The SVI is provided by the CDC using year-specific data^38,39. The SVIs comprise percentile ranks developed by comparing tracts to one another across 15 social vulnerability variables under four themes, as shown in Table 2. See Supplementary Table 38 for an example of the mathematical computation of percentile ranks. Each variable contributes equal weight to both its theme’s SVI and the overall SVI. We consider rankings nationally, but future work may consider recomputing percentile ranks within more granular boundaries (e.g., regions or states). See Supplementary Methods 3 for more details on the SVI and its use in this study. For SVI percentile ranks at the tract level, see Supplementary Figs. 29 and 30. For trends by regions and states, see Supplementary Table 13 and Supplementary Figs. 4, 9, and 31.

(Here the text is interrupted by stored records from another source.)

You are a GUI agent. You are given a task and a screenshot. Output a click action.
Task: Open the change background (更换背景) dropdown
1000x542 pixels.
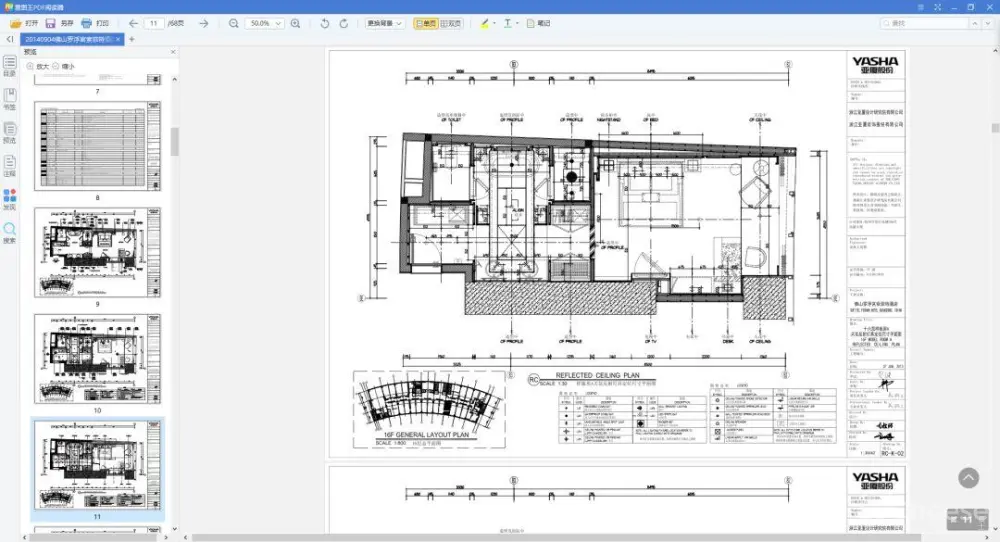(385, 23)
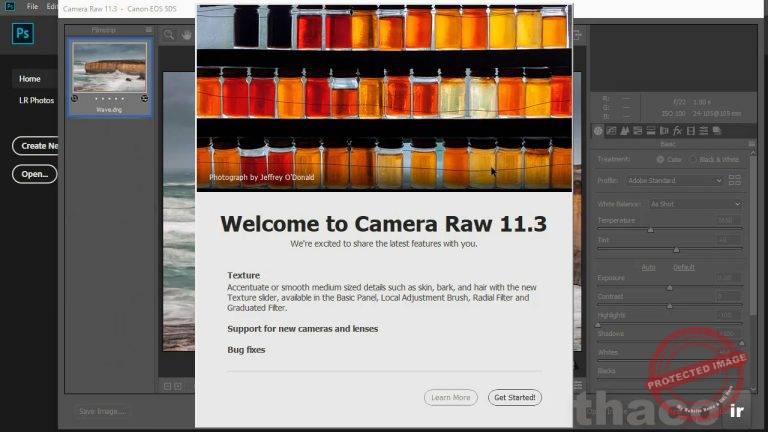Open the Basic panel tab icon
Screen dimensions: 768x432
[599, 131]
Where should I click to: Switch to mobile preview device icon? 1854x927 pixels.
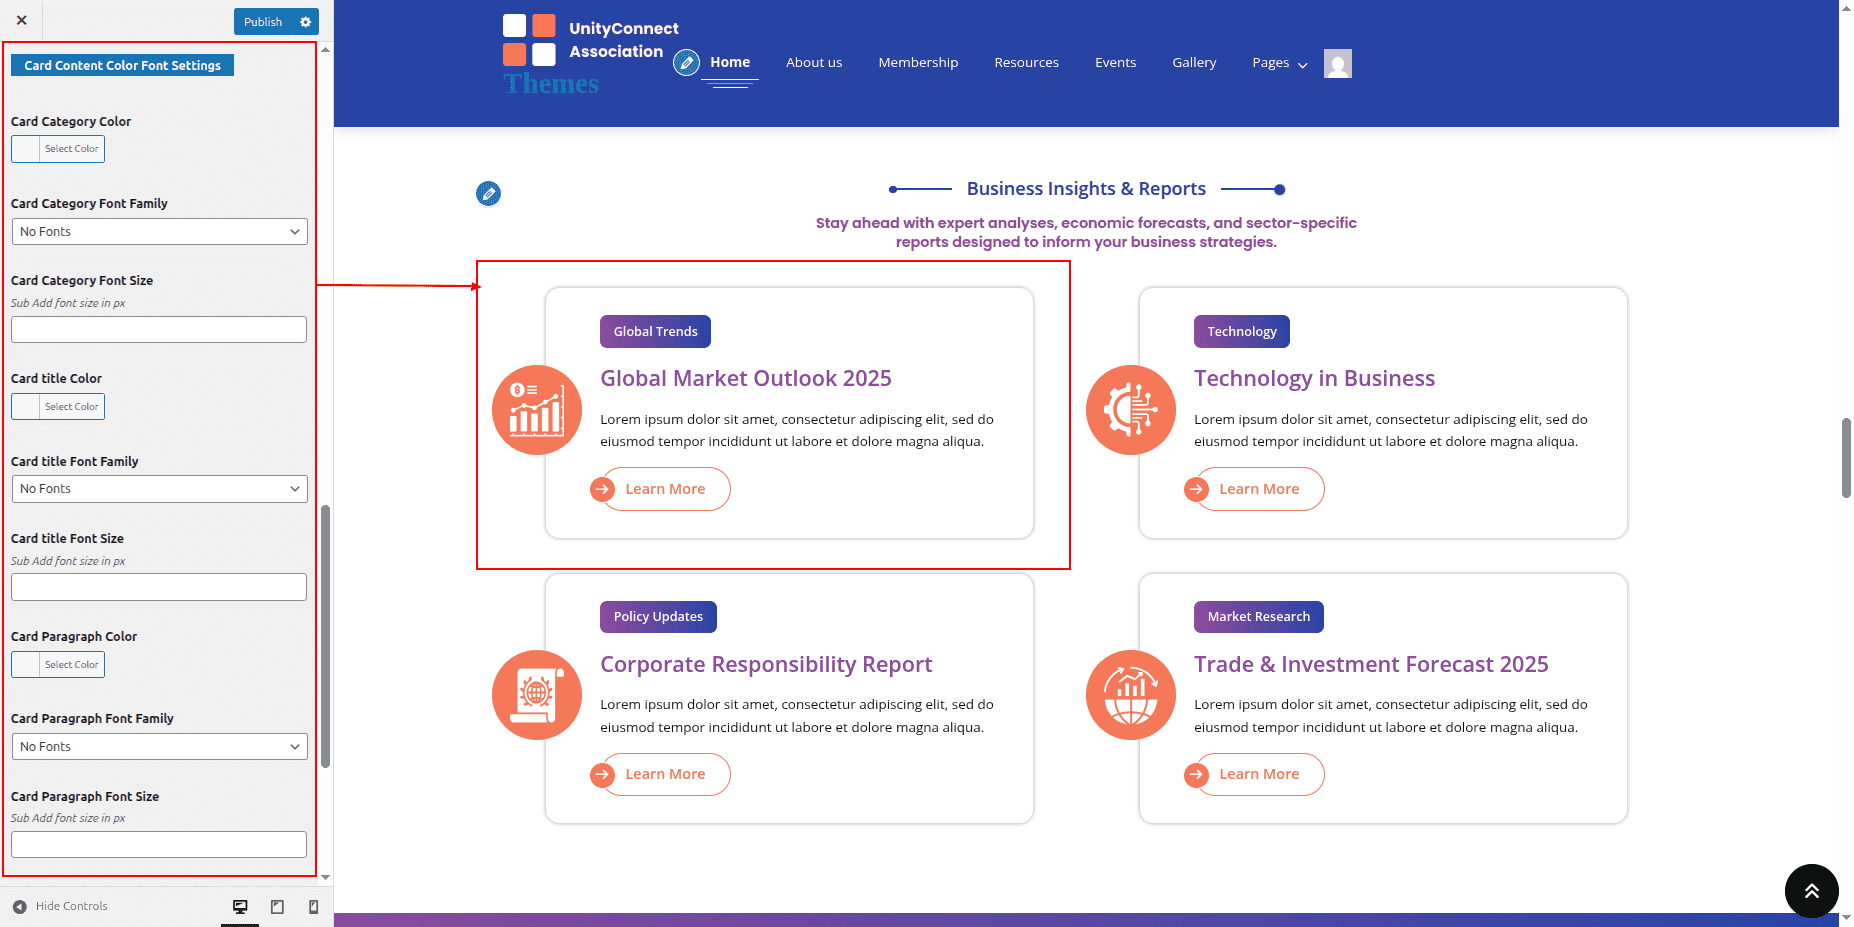(313, 906)
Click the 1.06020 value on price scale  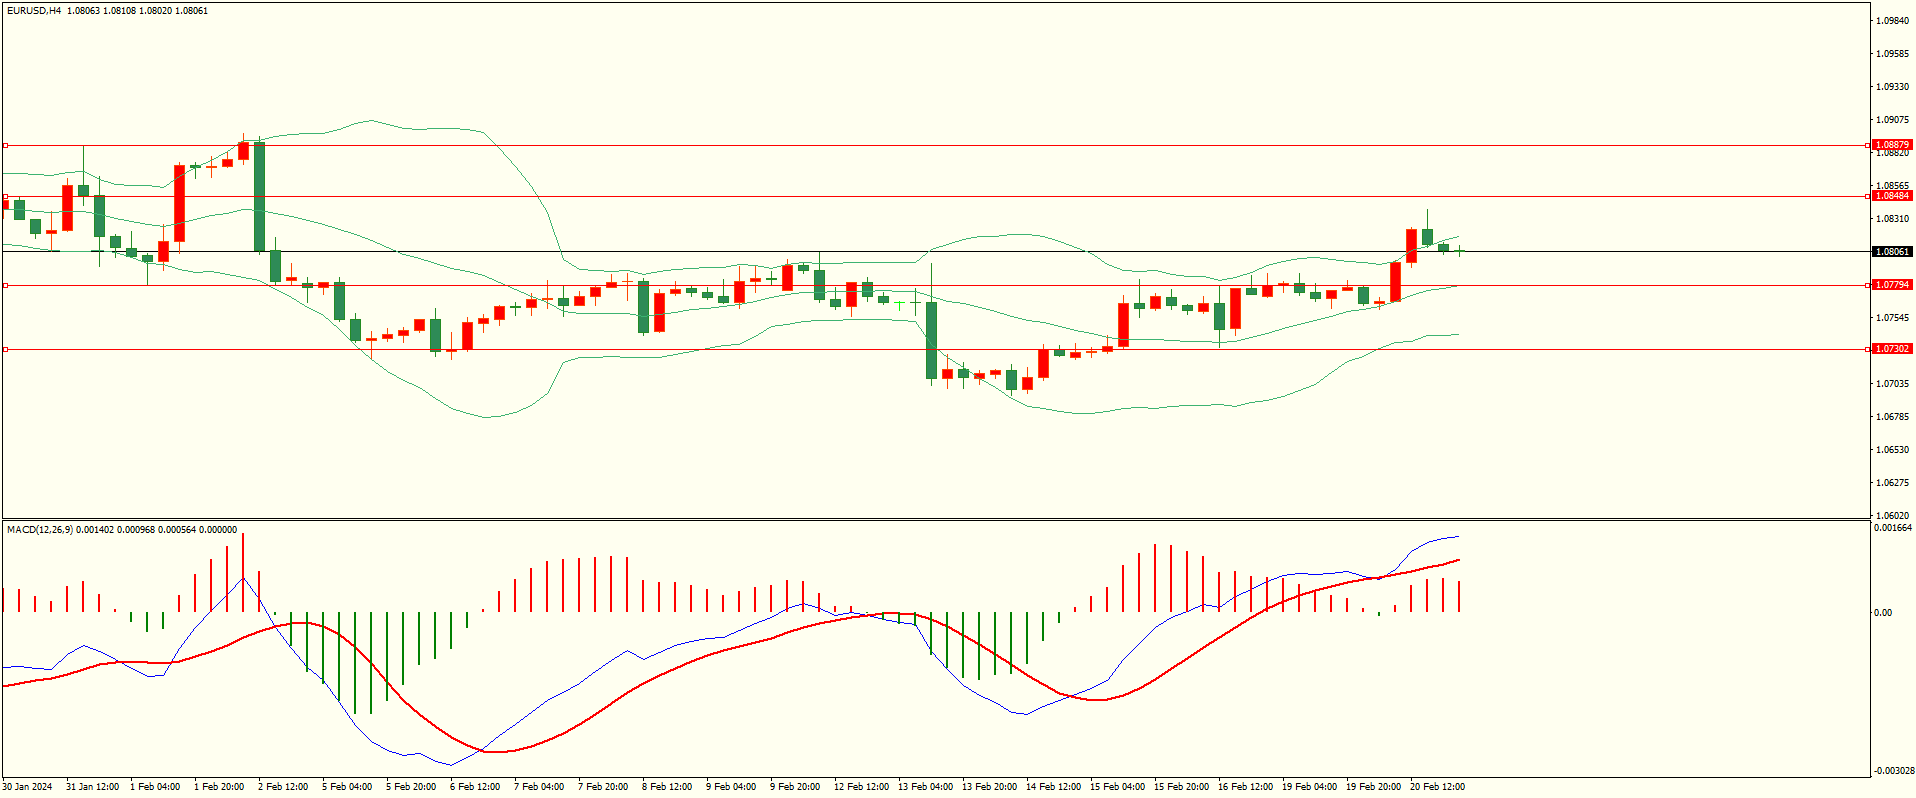tap(1892, 515)
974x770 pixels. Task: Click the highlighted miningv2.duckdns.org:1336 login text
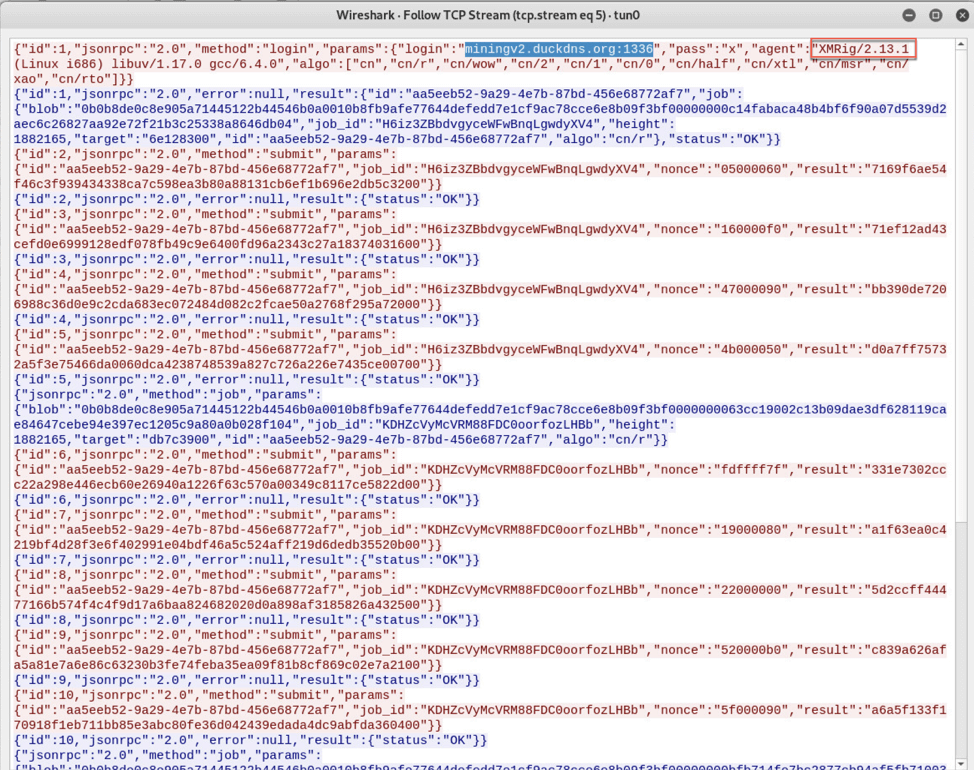click(559, 49)

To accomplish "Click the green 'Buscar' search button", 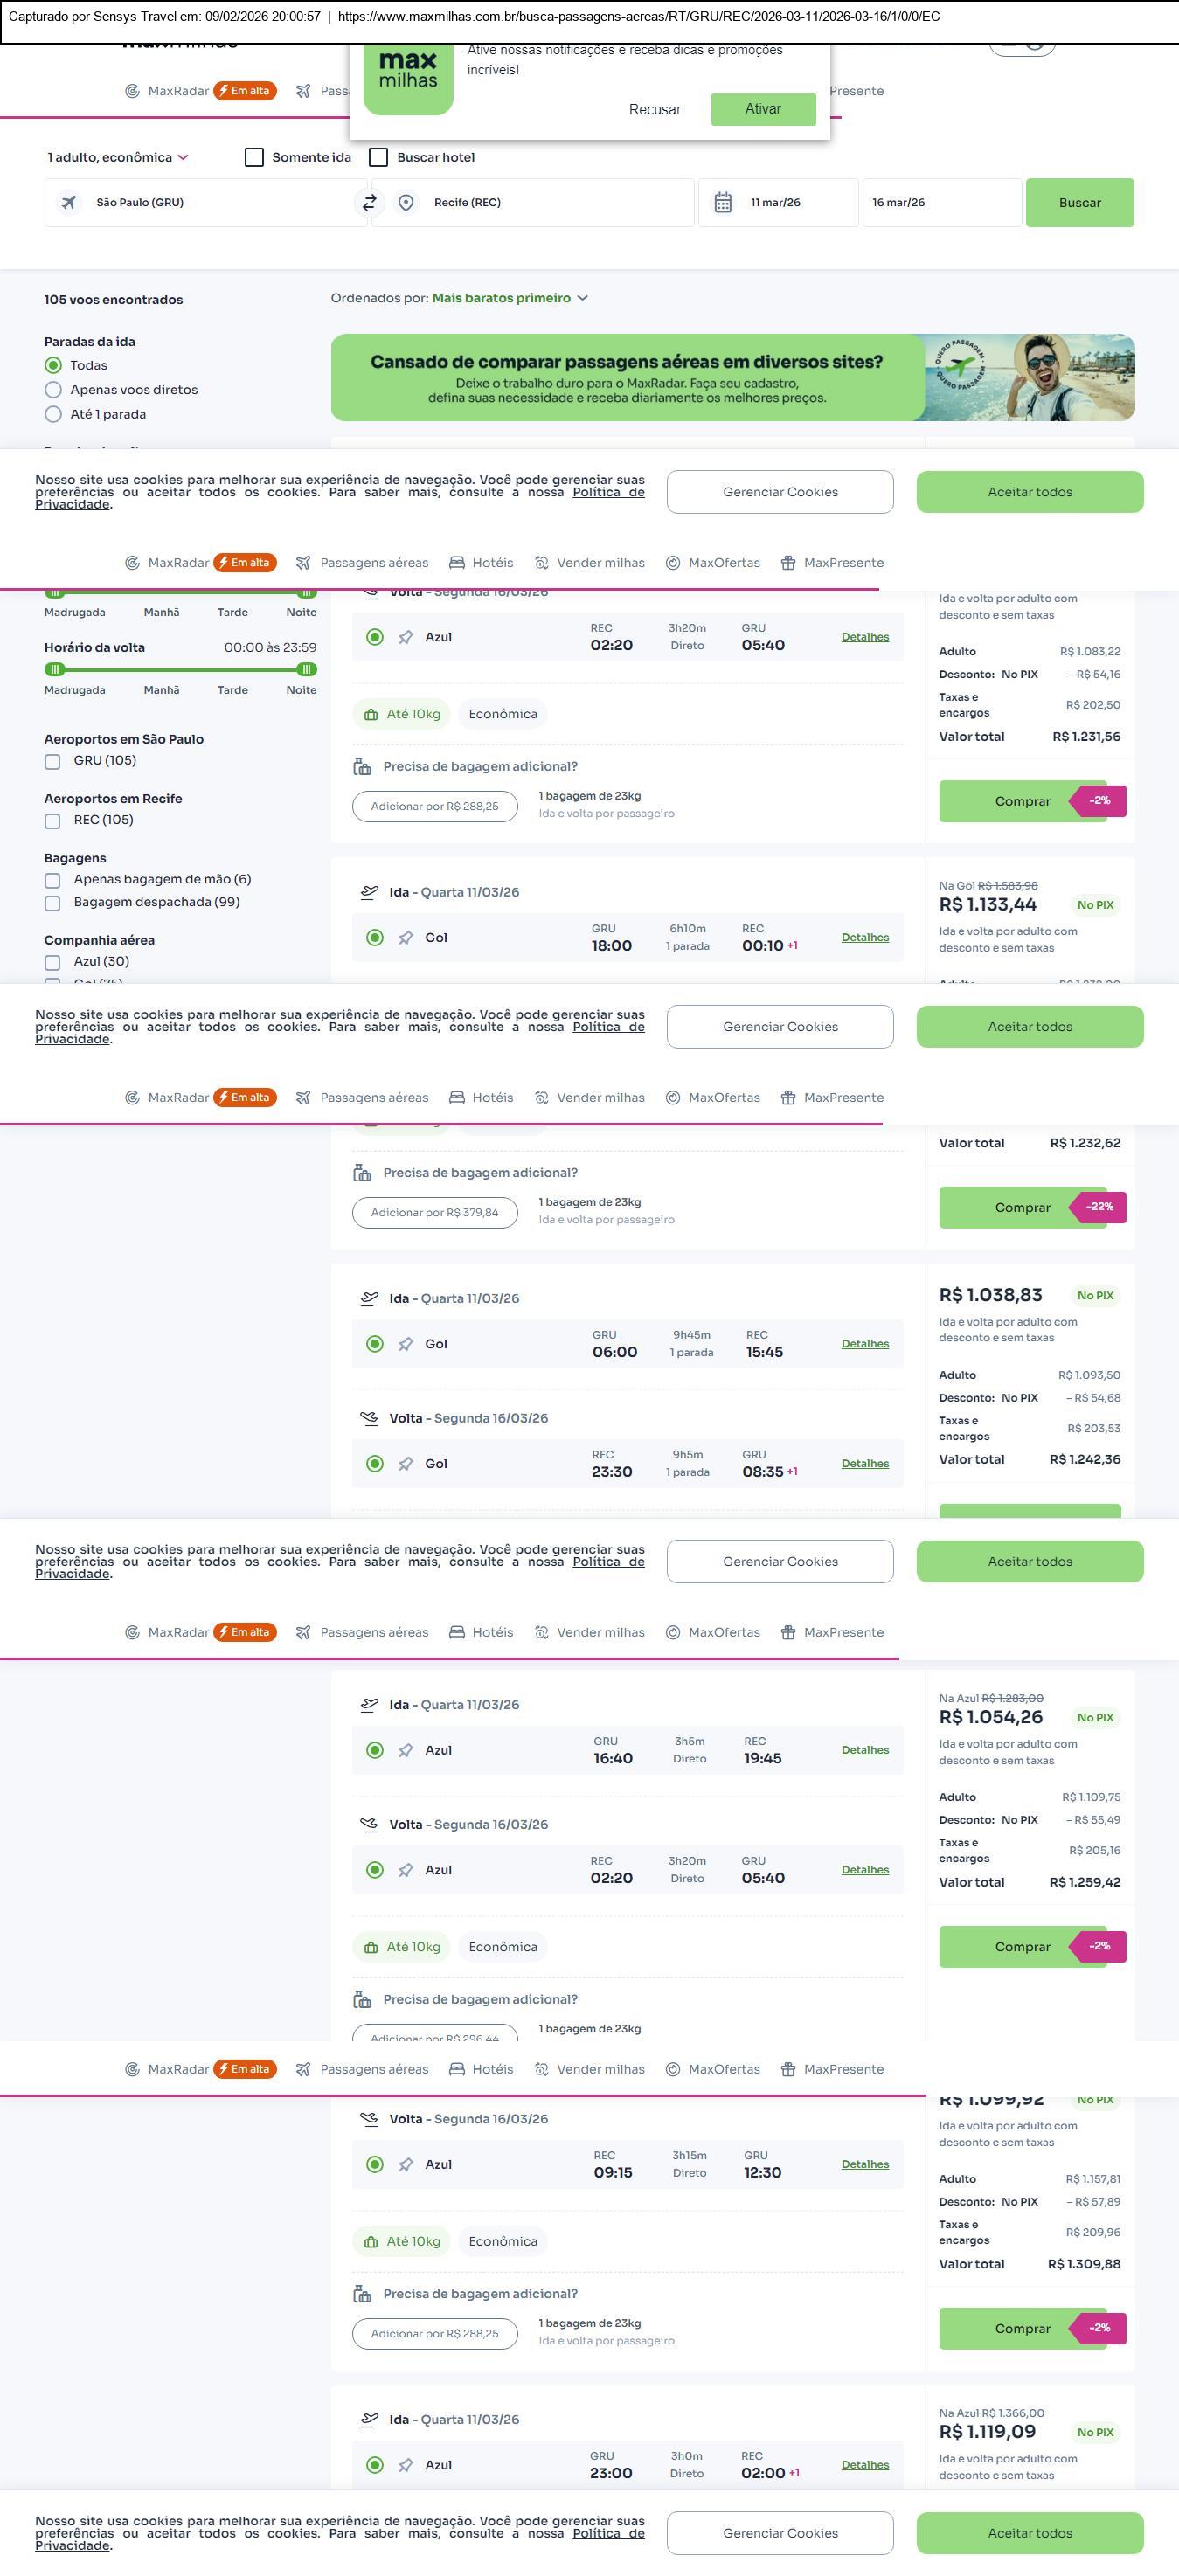I will pos(1079,203).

To clarify the role that vulnerability plays in our analysis, we link smoke exposure to vulnerable populations via the tract-level SVI and tract-level PM_2.5 concentration modeling with AP4T. Importantly, our approach does not capture variability within tracts. While baseline mortality risk (the driver of tract-level susceptibility variation for our default modeling) does not directly account for vulnerability as defined by the SVI, it is influenced by factors (e.g., race, age, and geography) that are associated with vulnerability. This alignment ensures that tracts identified as vulnerable via the SVI reflect the corresponding influences on baseline mortality risk and damages per unit of smoke exposure.

Social vulnerability is one of the three domains, along with environmental burden and health vulnerability, of the CDC’s Environmental Justice Index (EJI)¹¹¹. We do not use the EJI for this study because it is only available for 2022. However, even if the EJI were available for 2017, the SVI would still be our preferred index for this study because it incorporates measures of vulnerability that are (at least directly) independent of environmental hazards. This enables us to avoid scenarios where, for instance, vulnerability correlates with smoke impacts because air pollution itself is a vulnerability variable influencing the index. Still, we encourage future work studying emissions-related environmental justice to consider using the EJI in tandem with AP4T.